= Elizabeth Hansen Shapiro =

American journalism academic

Elizabeth A. Hansen Shapiro is an American nonprofit executive and academic, known best for co-founding the National Trust for Local News and serving as its founding CEO from 2021 to 2025. She is also a senior research fellow at the Tow Center of Columbia Journalism School.

== Education and career ==
Elizabeth Hansen attended Swarthmore College, from which she graduated in 2002 with a B.A. degree in Latin. At Swarthmore, she wrote for The Phoenix. She later attended Harvard University, from which she received an M.A. in sociology in 2016, and a Ph.D. in organizational behavior from its business school in 2019. During her time at Harvard, she was a fellow of the Berkman Klein Center for Internet and Society from 2016 to 2017.

Hansen subsequently worked as a research fellow at the Shorenstein Center on Media, Politics and Public Policy of the Harvard Kennedy School. While at the Shorenstein Center in early 2020, Hansen co-wrote a commentary piece for the Nieman Journalism Lab, predicting that local newspapers would "run into a capital shortage" during the year. Hansen later began working with the Tow Center for Digital Journalism at the Columbia Graduate School of Journalism, where she is now a senior research fellow working on audience engagement and revenue strategies to assure a future for local journalism.

=== National Trust for Local News ===

In 2020, Hansen met repeatedly with Marc Hand, then the CEO of the Public Media Venture Group, and Steve Waldman, then-CEO of Report for America, to discuss the future of local news. An early idea by Hansen and Hand was to help "communities acquire news organizations using tax-exempt bonds". Fraser Nelson and Lillian Ruiz soon joined their conversations, and in 2021 the group founded the National Trust for Local News. Modeled after nature conservancies such as The Nature Conservancy that acquire land to conserve it for the long term, the National Trust for Local News was founded to acquire news outlets and turn them into financially sustainable nonprofits, warding off hedge funds that acquire news outlets and cut their resources to pursue profit. Hansen Shapiro became the founding CEO of the National Trust.

Under her leadership, the National Trust acquired a group of newspapers in Colorado, then expanded to Maine and Georgia in 2023 to purchase newspapers and establish subsidiary state trusts. According to the Poynter Institute, Hansen Shapiro's distinct style of "sav[ing] local news" by making investments instead of grants was developed based on research she conducted while in academia. In 2023, she said keys to her success were "shared decision making, governance, and ownership". By July 2024, Hansen Shapiro's organization had raised $38 million from philanthropic funders including the Knight Foundation, Google News Initiative, and Open Society Foundations. Speaking in a panel in 2025, Hansen Shapiro said she chose to work in nonprofit journalism because "an informed citizenry" is necessary for "a functioning democracy", and "profitability has been more important than service" to corporately owned news organizations.

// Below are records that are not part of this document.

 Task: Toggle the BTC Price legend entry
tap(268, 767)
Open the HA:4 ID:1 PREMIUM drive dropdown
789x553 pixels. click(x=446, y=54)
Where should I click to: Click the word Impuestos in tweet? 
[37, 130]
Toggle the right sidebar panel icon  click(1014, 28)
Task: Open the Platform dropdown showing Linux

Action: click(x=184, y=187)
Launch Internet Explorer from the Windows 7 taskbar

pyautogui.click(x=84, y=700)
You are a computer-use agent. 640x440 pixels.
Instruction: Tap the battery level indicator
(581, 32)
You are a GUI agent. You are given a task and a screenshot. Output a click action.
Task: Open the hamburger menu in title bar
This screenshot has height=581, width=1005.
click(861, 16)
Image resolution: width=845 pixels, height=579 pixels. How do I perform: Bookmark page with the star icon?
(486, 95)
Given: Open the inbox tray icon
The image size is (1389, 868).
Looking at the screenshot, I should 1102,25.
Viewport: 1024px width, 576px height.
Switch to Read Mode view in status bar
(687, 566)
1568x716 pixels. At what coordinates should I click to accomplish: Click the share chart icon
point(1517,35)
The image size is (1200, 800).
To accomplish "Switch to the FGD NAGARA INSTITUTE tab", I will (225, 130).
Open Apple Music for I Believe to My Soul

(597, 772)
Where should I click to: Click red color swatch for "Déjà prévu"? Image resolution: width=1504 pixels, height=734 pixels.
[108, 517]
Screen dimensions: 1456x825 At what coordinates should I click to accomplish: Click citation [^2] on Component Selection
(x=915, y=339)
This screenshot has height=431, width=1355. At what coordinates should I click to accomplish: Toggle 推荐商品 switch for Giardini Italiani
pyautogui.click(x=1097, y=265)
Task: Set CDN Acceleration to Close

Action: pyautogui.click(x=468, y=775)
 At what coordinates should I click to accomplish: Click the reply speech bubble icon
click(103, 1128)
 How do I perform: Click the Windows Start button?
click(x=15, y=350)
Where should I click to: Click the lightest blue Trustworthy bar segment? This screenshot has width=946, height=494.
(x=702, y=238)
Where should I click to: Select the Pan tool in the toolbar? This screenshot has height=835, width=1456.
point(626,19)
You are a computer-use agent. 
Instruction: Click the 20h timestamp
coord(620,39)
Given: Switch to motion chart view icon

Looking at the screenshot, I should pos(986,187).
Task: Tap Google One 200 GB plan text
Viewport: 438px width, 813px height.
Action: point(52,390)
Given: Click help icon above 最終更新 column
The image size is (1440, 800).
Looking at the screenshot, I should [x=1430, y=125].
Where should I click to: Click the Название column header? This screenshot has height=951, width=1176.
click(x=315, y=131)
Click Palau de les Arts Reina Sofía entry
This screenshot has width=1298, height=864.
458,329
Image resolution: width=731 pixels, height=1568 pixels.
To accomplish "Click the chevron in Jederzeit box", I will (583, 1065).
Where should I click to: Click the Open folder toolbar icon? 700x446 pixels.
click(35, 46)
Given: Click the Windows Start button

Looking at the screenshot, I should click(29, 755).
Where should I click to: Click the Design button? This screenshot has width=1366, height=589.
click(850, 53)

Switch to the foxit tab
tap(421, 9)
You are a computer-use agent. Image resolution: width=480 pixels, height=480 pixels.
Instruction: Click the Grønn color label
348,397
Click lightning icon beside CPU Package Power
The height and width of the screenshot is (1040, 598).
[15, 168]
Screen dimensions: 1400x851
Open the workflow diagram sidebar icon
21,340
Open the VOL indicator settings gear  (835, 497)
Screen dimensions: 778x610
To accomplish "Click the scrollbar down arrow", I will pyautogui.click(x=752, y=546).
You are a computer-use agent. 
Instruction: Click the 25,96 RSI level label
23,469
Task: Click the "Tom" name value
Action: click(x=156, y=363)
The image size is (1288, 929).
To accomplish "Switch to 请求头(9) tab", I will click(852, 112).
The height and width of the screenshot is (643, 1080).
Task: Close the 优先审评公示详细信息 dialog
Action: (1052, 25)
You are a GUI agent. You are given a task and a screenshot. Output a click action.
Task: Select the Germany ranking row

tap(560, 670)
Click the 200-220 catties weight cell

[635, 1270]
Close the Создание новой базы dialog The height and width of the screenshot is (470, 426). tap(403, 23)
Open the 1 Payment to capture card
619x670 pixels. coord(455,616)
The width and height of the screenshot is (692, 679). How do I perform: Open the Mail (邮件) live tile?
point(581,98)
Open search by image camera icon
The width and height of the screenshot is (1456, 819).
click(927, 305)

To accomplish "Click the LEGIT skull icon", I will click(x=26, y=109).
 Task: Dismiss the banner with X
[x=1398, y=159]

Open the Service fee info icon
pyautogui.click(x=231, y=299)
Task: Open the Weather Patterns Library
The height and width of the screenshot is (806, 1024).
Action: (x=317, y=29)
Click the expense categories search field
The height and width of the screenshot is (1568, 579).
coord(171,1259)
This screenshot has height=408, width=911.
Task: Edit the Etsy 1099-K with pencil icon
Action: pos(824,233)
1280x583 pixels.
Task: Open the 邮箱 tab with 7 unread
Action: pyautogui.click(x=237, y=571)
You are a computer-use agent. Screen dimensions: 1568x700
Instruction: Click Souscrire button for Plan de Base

By 2025, substantial decision-making at the Maine Trust for Local News, the largest of the state trusts, had been moved to the National Trust, and some staff members had consequently resigned. Hansen Shapiro stepped down as CEO in January 2025. In a subsequent LinkedIn post, she wrote that "the very principles that guided our work – trust in community wisdom, belief in the power of transformation, and faith in our shared stories – now guide me to make a transition". At the time, the National Trust claimed to be "largest nonprofit newspaper company in the country". During the interim period, the trust was led by an operating committee that included board chair Hand and board treasurer Keith Mestrich, with Hansen Shapiro as a strategic advisor. It was announced in April that Tom Wiley, president and publisher of The Buffalo News, would become the new CEO of the National Trust.

== Personal life ==
Elizabeth Hansen was named after her grandmother, Elizabeth "Betty" Hansen, a columnist for the Saginaw Daily News of Saginaw, Michigan.

Hansen married Jake Shapiro in c. 2021, becoming Elizabeth Hansen Shapiro. As of 2024, Hansen Shapiro is a resident of Lexington, Massachusetts.